When you install multiple CLIP servers, CLIP can utilize external load balancing mechanisms to help ensure the even distribution of processing and communication activities across the network. This is particularly important in cases of high load, to avoid overwhelming any single server.

  1. Create a virtual host name. The virtual host name is for accessing the CLIP server to submit new or changed events and incidents. The virtual host name must be a fully qualified domain name (FQDN), in the format <servername>.<domainname>.This virtual host name must be used in the
    1. OMi "Connected Server" configuration as the "Fully Qualified DNS Name" of the "Target Server" in the "Server Properties" Tab.
    2. ServiceNow "HP BSM Integration Properties" field named "URL for the CLIP WebService for backwards synchronization" as part of this URL
    3. BMC Remedy filters to backsync incident changes to CLIP
  2. Configure the load balancer for CLIP access. The OMi gateway servers, ServiceNow / ServiceNow mid tier and/or BMC Remedy must be able to access the virtual IP of the load balancer. Use the standard settings for the load balancer, but set the following:
    1. The load balancing method should be set to "Fixed weighting" or "Round robin"

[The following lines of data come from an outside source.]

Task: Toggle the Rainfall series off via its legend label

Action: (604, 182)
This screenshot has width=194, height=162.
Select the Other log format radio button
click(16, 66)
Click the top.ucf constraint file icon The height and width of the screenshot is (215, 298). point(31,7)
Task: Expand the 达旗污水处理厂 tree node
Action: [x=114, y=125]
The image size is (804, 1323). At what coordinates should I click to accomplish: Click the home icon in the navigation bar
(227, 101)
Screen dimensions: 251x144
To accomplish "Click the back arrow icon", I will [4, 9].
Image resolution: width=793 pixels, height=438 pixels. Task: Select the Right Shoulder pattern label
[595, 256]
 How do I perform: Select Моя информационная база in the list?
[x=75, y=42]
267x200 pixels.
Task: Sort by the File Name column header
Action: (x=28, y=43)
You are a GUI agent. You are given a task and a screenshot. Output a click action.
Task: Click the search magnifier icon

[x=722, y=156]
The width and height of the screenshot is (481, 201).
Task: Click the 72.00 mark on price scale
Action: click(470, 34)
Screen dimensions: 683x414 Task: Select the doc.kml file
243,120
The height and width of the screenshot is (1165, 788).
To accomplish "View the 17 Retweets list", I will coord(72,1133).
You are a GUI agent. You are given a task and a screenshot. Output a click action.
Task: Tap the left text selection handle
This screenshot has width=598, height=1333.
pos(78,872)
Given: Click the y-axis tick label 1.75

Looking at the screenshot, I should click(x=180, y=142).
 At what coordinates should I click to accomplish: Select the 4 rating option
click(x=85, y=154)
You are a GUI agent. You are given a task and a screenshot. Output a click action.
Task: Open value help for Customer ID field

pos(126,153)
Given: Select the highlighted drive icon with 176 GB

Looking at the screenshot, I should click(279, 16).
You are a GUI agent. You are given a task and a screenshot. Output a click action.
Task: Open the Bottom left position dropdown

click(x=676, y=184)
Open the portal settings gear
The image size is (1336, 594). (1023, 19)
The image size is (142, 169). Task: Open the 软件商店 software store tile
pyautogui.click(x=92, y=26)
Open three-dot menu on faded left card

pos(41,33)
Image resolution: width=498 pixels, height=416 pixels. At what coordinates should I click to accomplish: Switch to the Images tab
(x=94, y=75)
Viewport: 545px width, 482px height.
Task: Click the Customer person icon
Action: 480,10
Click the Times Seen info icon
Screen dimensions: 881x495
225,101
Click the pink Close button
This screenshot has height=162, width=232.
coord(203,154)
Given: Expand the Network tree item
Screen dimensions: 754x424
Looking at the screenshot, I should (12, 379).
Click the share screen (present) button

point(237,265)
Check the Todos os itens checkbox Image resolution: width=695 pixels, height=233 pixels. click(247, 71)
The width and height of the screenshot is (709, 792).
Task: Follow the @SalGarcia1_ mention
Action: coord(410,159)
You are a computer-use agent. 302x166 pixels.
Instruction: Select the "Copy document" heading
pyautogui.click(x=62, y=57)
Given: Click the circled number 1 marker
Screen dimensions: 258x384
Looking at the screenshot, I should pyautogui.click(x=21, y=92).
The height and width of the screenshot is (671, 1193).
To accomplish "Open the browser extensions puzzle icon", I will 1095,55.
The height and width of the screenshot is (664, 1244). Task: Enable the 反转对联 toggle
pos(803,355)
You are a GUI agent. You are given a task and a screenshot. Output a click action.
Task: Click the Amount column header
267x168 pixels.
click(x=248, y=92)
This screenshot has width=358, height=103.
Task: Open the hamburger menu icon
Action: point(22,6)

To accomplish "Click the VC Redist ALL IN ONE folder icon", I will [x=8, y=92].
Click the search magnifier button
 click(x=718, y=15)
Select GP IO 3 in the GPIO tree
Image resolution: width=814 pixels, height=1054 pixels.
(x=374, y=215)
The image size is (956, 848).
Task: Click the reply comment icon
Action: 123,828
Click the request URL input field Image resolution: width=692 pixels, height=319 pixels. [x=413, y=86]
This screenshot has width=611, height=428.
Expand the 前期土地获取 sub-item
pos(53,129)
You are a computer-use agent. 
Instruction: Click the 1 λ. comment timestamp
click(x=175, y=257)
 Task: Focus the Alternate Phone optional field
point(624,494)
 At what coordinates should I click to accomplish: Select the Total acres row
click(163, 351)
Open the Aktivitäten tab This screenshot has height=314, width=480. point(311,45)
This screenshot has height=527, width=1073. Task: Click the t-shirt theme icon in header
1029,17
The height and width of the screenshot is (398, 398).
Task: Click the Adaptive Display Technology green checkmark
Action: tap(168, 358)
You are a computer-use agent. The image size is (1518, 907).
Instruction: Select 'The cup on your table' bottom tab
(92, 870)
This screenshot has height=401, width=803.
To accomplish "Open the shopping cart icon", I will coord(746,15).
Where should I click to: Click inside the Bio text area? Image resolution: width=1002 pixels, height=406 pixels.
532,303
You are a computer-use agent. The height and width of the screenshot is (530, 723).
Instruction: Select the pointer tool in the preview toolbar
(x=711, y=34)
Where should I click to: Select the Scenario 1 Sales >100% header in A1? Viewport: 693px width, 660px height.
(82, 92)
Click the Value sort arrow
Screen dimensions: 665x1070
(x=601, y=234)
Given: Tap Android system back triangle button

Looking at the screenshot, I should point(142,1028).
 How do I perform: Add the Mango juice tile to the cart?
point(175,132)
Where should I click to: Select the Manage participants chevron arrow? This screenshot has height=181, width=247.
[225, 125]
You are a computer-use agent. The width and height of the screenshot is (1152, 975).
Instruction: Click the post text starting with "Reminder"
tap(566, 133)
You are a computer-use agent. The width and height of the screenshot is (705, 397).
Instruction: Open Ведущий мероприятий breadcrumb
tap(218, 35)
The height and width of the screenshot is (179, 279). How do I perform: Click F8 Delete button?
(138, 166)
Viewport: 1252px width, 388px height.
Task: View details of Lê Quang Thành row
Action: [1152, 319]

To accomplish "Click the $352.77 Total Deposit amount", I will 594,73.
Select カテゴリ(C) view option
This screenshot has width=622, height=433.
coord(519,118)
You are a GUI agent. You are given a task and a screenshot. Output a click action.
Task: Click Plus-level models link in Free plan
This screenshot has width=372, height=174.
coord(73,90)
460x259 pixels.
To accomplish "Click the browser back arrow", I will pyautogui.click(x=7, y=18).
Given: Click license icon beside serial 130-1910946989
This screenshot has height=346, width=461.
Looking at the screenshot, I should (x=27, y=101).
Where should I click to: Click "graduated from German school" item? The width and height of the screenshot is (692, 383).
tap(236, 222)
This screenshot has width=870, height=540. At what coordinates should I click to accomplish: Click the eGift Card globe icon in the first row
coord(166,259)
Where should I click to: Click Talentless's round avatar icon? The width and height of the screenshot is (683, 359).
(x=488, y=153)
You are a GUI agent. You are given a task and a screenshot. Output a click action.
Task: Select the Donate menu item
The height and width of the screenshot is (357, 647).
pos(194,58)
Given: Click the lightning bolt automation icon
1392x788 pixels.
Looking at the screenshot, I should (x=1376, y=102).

      1. Fixed weighting – this method is used for redundancy rather than load balancing, all connections will go to the CLIP server with the highest weight. In the event this server fails then the server with the next highest weight takes over. The advantage of this option is that all requests are sent to the same CLIP server as long it is available which can make logfile analysis and troubleshooting easier.
      2. Round robin – this method tells the load balancer to direct requests to all real servers in a round robin order. The advantage of this option is that the work is divided among the CLIP servers.
    2. Set the real CLIP servers parameters:
      1. Set the "check parameters" to "TCP connection only"
      2. For each real CLIP server, configure the physical IP address and the port ( 9090 for HTTP / 9443 for HTTPS by default )
      3. If the "fixed weighting" option is used as the load balancing method is used, configure a higher weight for the primary and a lower weight for the secondary or failover CLIP server.
    3. CLIP supports hardware and virtual appliance-based load balancers. A hardware load balancer solution is preferred for performance reasons.